Source: http://www.examiner.com/

Within the past 10 years, zombies have become one of the most prominent creatures of the night. The Resident Evil movies and video games, I Am Legend, 28 Days Later and its sequel 28 Weeks Later are just some of the big blockbusters in popular culture. This does not even begin to address the high number of B horror flicks like Zombie Strippers that are on the market capitalizing on the horror trend. With the genre as huge as it is, where do zombies come from?
The origin of the zombie resembles nothing like that is portrayed in current movies. The term zombie originally comes from the West African based religion of Voudou (also known as voodoo) in the form of the word “zumbi” on “zonbi” which means departed spirit or ghosts. A zombie was originally a body without a soul; a dead person brought back to life by voudoun sorcerer. Without any will of his own, it mindlessly served the sorcerer as an animated corpse. The idea was still considered frightening to be depicted in movies, as far back as 1943 in the classic movie I Walked With a Zombie. However, the movies also served to perpetuate stereotypes of Voudou as an exotic religion with only dark magics from the peoples brought over from West Africa and settling in Cuba, Haiti and among the creole in Louisiana.

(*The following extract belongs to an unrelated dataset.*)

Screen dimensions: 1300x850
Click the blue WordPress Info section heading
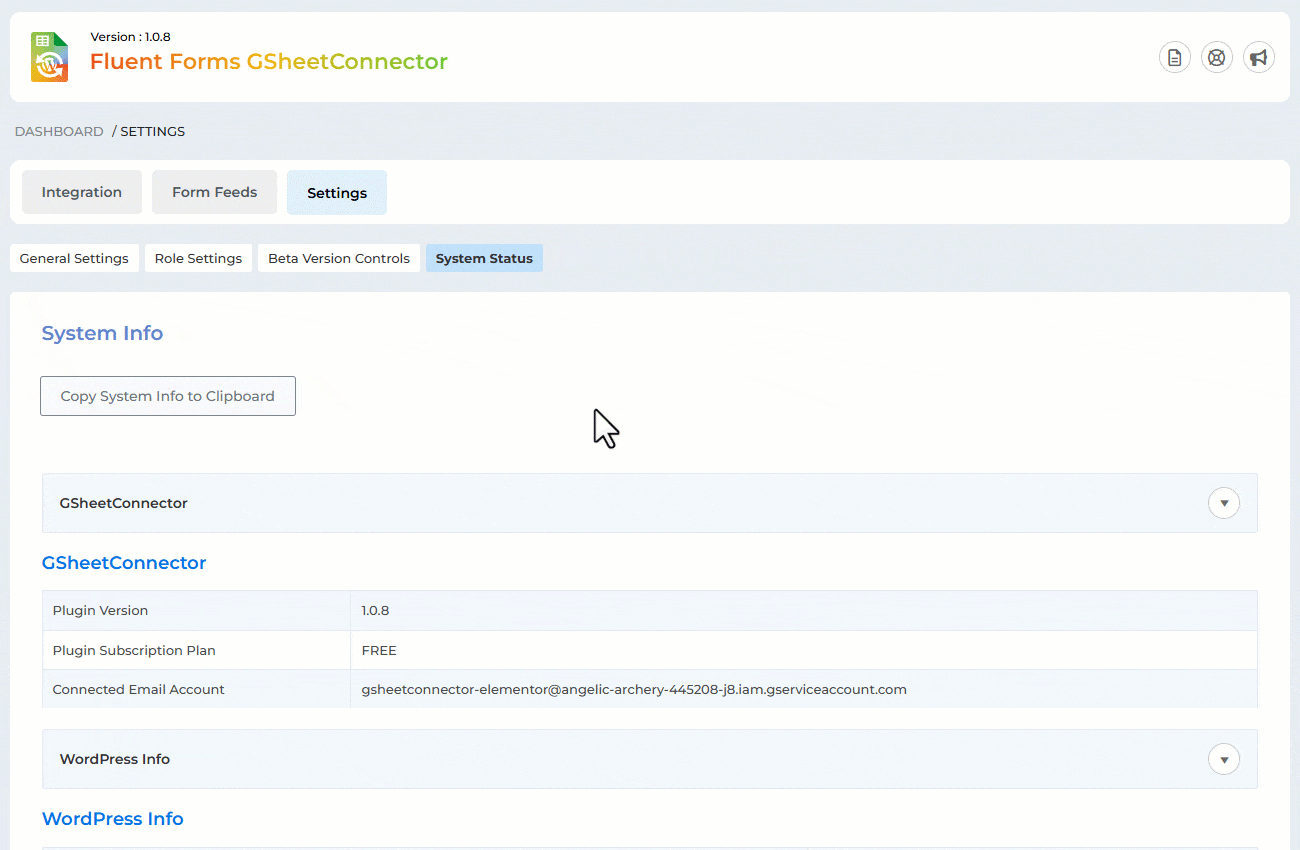click(x=113, y=819)
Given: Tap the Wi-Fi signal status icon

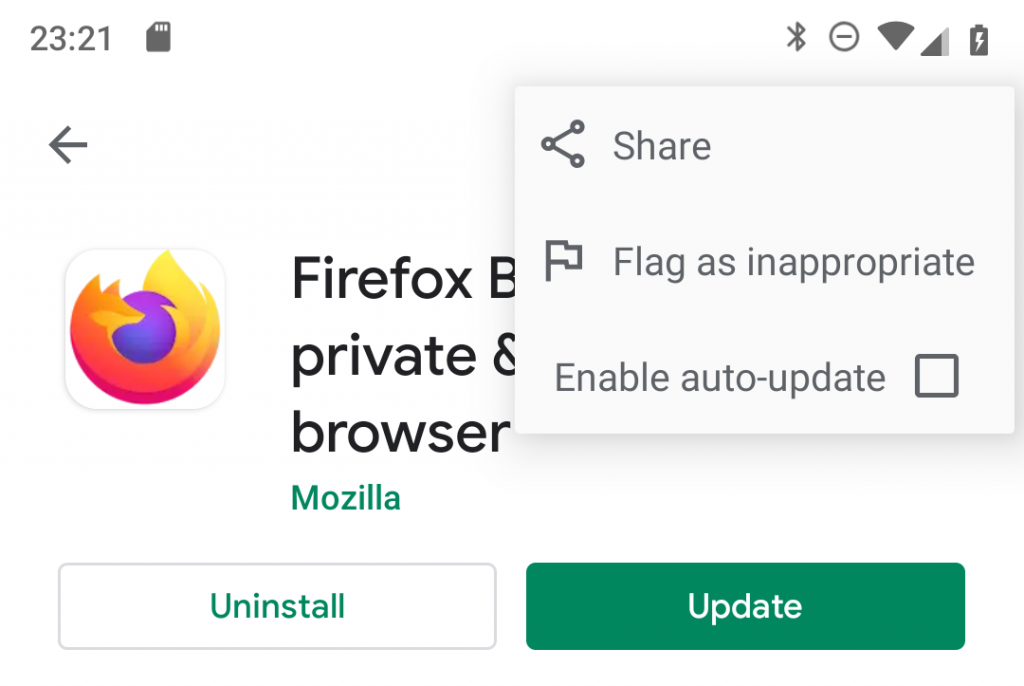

The modern depiction of the flesh and braining eating zombie mostly owes its existence to George Romero’s Night of the Living Dead in 1968. Although zombies of this genre have existed before this one in other movies, what made this movie stand out was that the plot introduces creatures that infect ordinary people and then those people kill their loved ones by consuming them without feeling, knowledge or remorse. This idea scares people so much that a psychological term was invented: ambulothanatophobia, the fear of zombies.
However, flesh eating monsters did exist before zombies were around and they were usually called ghouls. The term ghoul comes from the Arabic word “guhl” which means “demon.” Demons in that part of the world were thought to disguise themselves, lure people to the middle of nowhere and devour their flesh. But since Night of the Living Dead, any undead that ate flesh was considered a “zombie.”
Among the paranormal, the zombies of the apocalypse that eat brains and or flesh do not exist except in movies. If anything, we should be more worried about the flesh eating bacteria streptococcus pyogenes. It can enter the body through a wound nearly undetected, cause blisters and rotting of the flesh and kill within 24 hours. Scary? Yes. Real? Yes. But still not as creatively scary enough as a zombie.